■ Reading passage ■
I'm a little sketchy on the exact details. But for what your asking for can't be achieved by a simple device on you end. Because once the data leaves the router it will travel through 1 of 2 connections. Your isp would have to bond the connections on their end as well sending all traffic through a single IP.

I've heard of service that will help merge the IPs on the internet, Shareband
http://www.dslreports.com/forum/r25383297-Sharedband-Qwest-mini-Review
Mybe that will help you.
 
Not on a single file transfer and I can promise even android can not solve this. The key problem is you have 2 different IP addresses. It is fundamental to how tcp works that only 1 ip is used per session. You could for example download 2 different files one on each but that can quickly run into security issues because sites think it is 2 different users.

The VPN solution that claim to solve this introduce a different set of problem almost as hard to solve. You now only have a single IP address but you now have the added latency and overhead of a vpn connection. In addition you now get packet out of order issues that are interpreted by the end devices as data loss. If you get too much of this it will degrade your performance and in worst case cause the session to drop.

Most VPN services try to just ignore the packet out of order problem. It tends to be rather expensive to solve because now you must have devices/software on each end of the connection that can hold data and reorder it. Most VPN services are competing on price only and most people are too lazy to read why one provider charges so much more so it is hard to find one that even attempt to solve the packet out of order issue.

Still there is no free lunch to solve the packet out of order issue you must delay data that arrived too early waiting for the late arrival. You now get jitter in the packet delivery rate. This is no issue for file transfers but is major for things like VoIP or video or even games.

■ Provided records ■
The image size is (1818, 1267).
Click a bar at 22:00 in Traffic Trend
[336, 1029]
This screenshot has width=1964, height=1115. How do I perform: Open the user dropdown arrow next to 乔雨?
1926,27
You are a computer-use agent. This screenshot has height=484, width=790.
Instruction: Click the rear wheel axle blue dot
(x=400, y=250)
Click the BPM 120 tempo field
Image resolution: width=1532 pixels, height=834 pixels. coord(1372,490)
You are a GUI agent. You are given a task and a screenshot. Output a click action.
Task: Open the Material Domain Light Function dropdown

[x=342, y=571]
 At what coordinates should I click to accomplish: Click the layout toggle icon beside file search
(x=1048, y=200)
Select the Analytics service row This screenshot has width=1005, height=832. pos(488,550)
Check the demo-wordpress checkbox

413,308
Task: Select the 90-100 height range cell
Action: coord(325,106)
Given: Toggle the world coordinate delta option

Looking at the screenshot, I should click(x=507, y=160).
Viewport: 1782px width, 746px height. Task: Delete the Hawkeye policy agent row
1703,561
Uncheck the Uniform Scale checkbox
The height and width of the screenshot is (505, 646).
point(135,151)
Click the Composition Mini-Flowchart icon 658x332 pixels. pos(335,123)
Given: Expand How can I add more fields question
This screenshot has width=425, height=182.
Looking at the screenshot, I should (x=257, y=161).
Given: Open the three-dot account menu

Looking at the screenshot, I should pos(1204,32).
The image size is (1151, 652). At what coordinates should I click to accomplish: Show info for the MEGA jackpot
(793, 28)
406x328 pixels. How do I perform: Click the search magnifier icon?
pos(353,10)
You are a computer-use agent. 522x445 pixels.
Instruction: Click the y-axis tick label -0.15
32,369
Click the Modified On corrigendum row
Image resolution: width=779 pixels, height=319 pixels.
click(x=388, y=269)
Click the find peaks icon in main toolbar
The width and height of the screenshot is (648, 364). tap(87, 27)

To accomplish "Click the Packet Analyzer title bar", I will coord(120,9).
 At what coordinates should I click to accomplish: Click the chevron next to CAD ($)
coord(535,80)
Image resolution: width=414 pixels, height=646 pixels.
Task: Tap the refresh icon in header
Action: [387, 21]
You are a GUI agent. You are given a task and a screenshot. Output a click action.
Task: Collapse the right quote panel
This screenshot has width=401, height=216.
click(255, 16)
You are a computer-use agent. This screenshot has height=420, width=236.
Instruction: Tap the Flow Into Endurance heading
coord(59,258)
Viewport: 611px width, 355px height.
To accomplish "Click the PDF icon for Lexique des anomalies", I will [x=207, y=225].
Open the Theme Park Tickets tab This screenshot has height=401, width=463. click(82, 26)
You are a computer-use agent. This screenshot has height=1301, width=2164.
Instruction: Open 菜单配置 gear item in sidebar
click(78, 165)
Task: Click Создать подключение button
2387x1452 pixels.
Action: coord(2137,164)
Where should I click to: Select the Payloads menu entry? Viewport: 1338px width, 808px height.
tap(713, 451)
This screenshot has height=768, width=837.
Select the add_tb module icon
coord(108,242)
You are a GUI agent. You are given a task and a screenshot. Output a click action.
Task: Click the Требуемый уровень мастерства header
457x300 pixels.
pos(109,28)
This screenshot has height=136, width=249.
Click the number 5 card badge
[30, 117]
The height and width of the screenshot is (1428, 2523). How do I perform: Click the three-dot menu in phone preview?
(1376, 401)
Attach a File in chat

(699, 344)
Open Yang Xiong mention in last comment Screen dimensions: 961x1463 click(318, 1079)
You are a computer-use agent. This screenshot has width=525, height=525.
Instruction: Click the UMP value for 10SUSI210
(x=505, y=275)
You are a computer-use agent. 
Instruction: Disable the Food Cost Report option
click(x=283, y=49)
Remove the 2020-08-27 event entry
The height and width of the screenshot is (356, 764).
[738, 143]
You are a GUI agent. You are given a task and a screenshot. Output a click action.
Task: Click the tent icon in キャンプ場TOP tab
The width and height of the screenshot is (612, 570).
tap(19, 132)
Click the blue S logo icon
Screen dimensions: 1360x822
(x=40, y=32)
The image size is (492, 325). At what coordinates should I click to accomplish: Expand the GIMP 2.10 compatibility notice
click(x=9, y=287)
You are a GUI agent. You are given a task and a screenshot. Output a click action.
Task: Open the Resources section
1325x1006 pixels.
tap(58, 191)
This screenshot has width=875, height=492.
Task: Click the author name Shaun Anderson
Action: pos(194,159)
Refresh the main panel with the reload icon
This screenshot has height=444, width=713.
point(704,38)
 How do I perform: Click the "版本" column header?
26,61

■ Things to do ■
A) Copy the records from their first line through the line that contains "[x=342, y=571]", reproducing each line without change.
B) Continue the forum post about combining two internet connections into one from the point where it stops.

■ Expected results ■
A)
The image size is (1818, 1267).
Click a bar at 22:00 in Traffic Trend
[336, 1029]
This screenshot has width=1964, height=1115. How do I perform: Open the user dropdown arrow next to 乔雨?
1926,27
You are a computer-use agent. This screenshot has height=484, width=790.
Instruction: Click the rear wheel axle blue dot
(x=400, y=250)
Click the BPM 120 tempo field
Image resolution: width=1532 pixels, height=834 pixels. coord(1372,490)
You are a GUI agent. You are given a task and a screenshot. Output a click action.
Task: Open the Material Domain Light Function dropdown

[x=342, y=571]

B)
 
From what I have read the "http range request" or "byte request" tells the server to send a file or a part of a file through one connection or IP address, and the other part of the same file is requested but the other connection. I've seen it work on the androids. But there are limitations like if your WiFi speed is much faster it won't work , or the file size has to be at least 30mb or larger. Ect. Maybe it is proprietary software they use to reassemble the data once it all arrives. I don't know. Yes this will only be for large file transfers, not video streaming or anything else.
 
But that has nothing to do with android. It assume there is a server that supports the feature that android is using. That is like saying you can use the steam game downloader because it multistreams the data and can restart on a failure. Does not do a lot of good when you go to microsoft to download a patch since they don't use that system.

It would be highly unlikely that that method is accepted because it puts so much burden on the server for such a small number of users...who of course want it for free. It also is almost impossible to use on encrypted (ie https) sessions again it would require a massive amount of server resources to keep track of which groups of session represent the same secure use.